The following example creates a MergeTree table with ORDER BY, partitioning, indexes, comments, and properties including ON CLUSTER. Note that the engine property is required for MergeTree-family tables, and that the cluster properties must align with the schema-level cluster settings if on-cluster=true.

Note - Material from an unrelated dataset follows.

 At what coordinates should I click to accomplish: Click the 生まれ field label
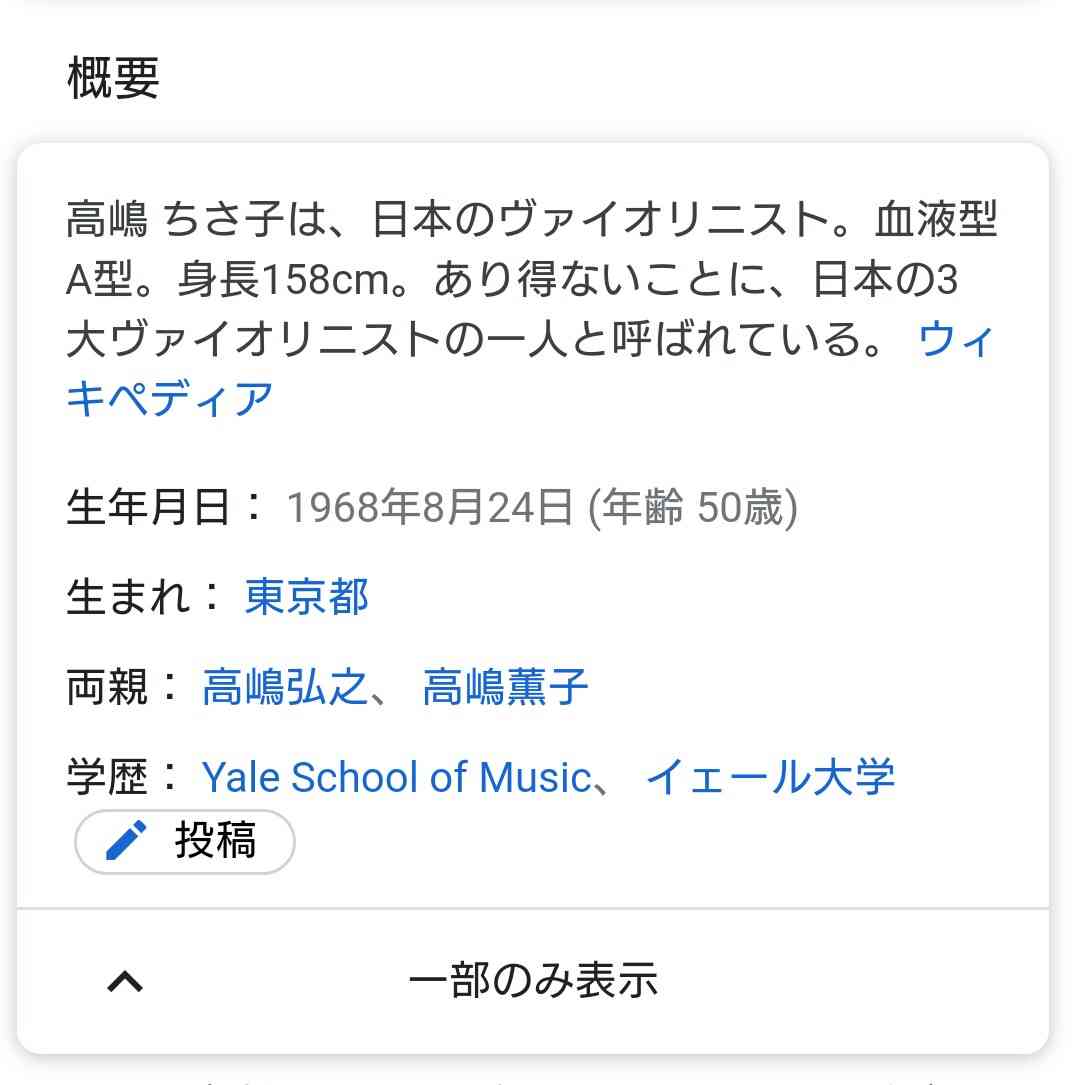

This is a create table statement that would be executed in ClickHouse to create the corresponding table:

CREATE TABLE sales.orders ON CLUSTER ck_cluster (
order_id Int32,
user_id Int32,
amount Decimal(18,2),
created_at DateTime,
primary key (order_id),
) ENGINE = MergeTree order BY order_id PARTITION BY created_at;

The same table can be created through the API as follows:

curl -X POST -H "Accept: application/vnd.gravitino.v1+json" \
-H "Content-Type: application/json" -d '{
"name": "orders",
"comment": "Orders table",
"columns": [
{"name": "order_id", "type": "int", "nullable": false},
{"name": "user_id", "type": "int", "nullable": false},
{"name": "amount", "type": "decimal(18,2)", "nullable": false},
{"name": "created_at", "type": "timestamp", "nullable": false}
],
"properties": {
"engine": "MergeTree",
"on-cluster": "true",
"cluster-name": "ck_cluster"
},
"sortOrders": [
{"expression": "order_id", "direction": "ASCENDING"}
],
"partitioning": ["created_at"],
"indexes": [
{"indexType": "primary_key", "name": "pk_order", "fieldNames": [["order_id"]]}
]
}' http://localhost:8090/api/metalakes/metalake/catalogs/ck/schemas/sales/tables

Table operations

Supported:

  • Create table with engine, ORDER BY, optional partition, indexes, comments, default values, and SETTINGS.
  • Add column (with nullable flag, default, comment, position).
  • Rename column.
  • Update column type/comment/default/position/nullability.
  • Delete columns (with IF EXISTS support).
  • Add primary or data-skipping indexes; drop data-skipping indexes.
  • Update table comment.

Unsupported:

  • Changing engine after creation.
  • Removing table properties or arbitrary ALTER TABLE ... SETTINGS.
  • Auto-increment columns.

See Manage Relational Metadata Using Gravitino for common JDBC semantics.